(Saved data entries)

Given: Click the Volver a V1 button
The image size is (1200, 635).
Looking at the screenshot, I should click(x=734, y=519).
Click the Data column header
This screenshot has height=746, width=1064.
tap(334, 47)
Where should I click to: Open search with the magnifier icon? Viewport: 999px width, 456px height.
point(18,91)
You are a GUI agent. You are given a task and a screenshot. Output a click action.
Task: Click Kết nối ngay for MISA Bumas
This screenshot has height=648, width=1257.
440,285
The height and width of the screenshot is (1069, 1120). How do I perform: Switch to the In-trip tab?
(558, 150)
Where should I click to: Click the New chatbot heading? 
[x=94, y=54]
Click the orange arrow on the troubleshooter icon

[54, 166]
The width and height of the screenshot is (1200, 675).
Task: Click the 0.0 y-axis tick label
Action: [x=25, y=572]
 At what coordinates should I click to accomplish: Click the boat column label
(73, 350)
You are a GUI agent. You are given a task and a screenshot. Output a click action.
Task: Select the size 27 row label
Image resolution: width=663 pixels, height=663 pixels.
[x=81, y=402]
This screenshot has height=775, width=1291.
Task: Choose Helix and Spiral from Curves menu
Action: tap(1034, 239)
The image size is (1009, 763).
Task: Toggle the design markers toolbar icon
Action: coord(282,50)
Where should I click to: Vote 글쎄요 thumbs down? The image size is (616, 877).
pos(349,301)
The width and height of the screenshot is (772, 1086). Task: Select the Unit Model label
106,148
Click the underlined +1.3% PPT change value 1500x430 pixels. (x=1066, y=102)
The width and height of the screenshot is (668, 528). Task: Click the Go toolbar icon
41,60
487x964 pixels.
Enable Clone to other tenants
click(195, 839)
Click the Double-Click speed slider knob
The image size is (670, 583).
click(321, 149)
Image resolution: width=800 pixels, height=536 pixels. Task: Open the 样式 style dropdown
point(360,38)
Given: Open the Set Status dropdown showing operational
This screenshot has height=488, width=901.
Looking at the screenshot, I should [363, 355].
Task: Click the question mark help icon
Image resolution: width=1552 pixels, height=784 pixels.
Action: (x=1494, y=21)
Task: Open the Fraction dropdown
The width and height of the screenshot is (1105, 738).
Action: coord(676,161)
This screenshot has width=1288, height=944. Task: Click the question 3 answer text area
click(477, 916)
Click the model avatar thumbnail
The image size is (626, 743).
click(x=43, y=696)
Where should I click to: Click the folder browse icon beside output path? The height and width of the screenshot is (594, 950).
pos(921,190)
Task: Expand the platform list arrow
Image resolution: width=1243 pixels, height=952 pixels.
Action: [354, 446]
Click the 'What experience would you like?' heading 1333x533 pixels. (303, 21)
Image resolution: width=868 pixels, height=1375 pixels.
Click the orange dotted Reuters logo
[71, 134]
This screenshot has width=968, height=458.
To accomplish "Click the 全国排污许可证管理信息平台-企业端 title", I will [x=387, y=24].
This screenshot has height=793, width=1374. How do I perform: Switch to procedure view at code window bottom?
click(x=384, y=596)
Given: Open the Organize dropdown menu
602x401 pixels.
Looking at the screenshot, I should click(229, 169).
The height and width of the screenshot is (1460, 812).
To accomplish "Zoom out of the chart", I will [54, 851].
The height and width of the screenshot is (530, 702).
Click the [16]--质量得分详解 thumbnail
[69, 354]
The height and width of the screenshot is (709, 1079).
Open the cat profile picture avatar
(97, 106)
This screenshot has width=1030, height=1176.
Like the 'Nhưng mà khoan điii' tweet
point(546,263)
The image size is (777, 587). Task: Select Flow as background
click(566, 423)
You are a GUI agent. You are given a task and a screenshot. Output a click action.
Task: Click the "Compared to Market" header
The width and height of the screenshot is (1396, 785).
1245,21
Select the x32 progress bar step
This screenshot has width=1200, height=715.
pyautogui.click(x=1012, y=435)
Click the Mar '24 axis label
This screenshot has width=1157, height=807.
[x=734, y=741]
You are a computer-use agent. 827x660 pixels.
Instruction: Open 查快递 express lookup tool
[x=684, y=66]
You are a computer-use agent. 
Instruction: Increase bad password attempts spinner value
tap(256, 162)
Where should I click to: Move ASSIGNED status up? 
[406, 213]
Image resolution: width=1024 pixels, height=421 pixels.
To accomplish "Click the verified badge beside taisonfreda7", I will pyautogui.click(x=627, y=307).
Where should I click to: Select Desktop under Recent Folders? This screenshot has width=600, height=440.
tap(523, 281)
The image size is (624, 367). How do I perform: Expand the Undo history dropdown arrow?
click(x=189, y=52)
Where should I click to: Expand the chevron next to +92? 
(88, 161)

* What to work on *
Filter the entries by the string "will" and copy each matching line.

* Answer to the exercise *
To accomplish "Click the 全国排污许可证管理信息平台-企业端 title", I will [x=387, y=24].
To accomplish "Zoom out of the chart", I will [54, 851].
To accomplish "Click the verified badge beside taisonfreda7", I will pyautogui.click(x=627, y=307).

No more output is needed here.